Aim 2. Assess barriers to participation in HIV prevention interventions targeted to IDU syringe customers, including pharmacists'attitudes, IDUs'concerns, and possible interference from law enforcement and policy makers.
Aim 3. Identify potential local sites (i.e., subareas) for a randomized community controlled trial. To accomplish these aims, we have submitted five linked R21 proposals from investigators representing four countries. Each investigator will simultaneously conduct a thorough qualitative and quantitative feasibility investigation adapted from methods used in the National Institute on Drug Abuse's (NIDA's) Rapid Policy Assessment and Response (RPAR) projects. In each site, data collection will include secondary data review;key informant interviews with pharmacists, IDUs, and other stakeholders;and cross-sectional surveys of both IDUs and pharmacists. The overarching goal of this coordinated data collection will be to assess the feasibility of a future multinational RCCI-Trial of a pharmacy-based HIV prevention intervention for IDUs.
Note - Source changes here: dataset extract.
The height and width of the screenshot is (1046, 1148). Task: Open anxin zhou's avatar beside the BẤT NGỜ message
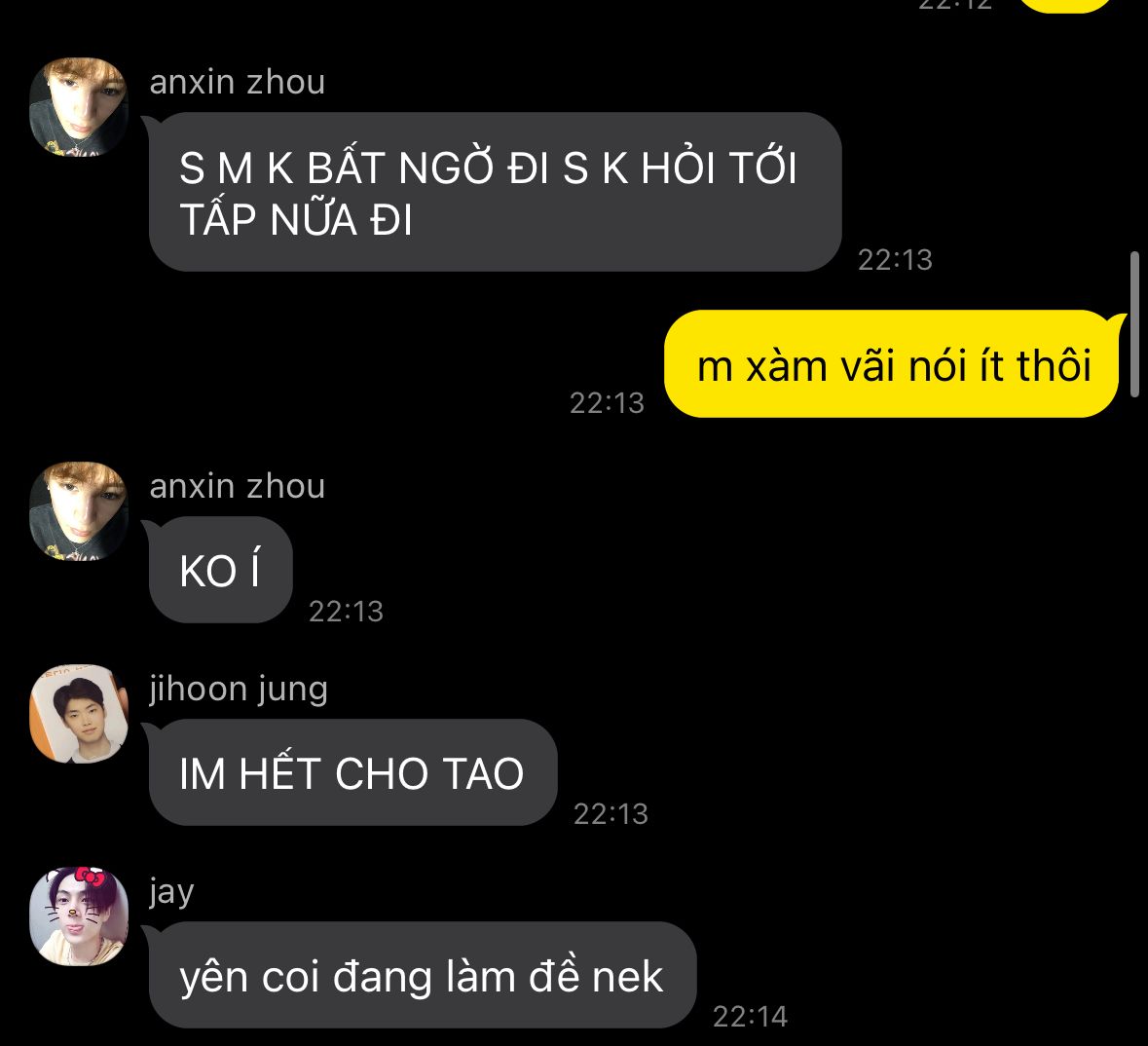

This research seeks to provide evidence supporting an expanded role for pharmacists as public health practitioners in the realm of HIV prevention for injection drug users globally, going beyond mere sales to customer engagement aimed at improved well-being. The public's health will benefit from this study in that the outcome will facilitate the development of partnerships between pharmacists, clinicians, and other public health service providers that provide HIV prevention services to injection drug users in resource-poor settings. Findings could lead to increased access to HIV care and treatment, as well as reduced HIV risk and secondary transmission.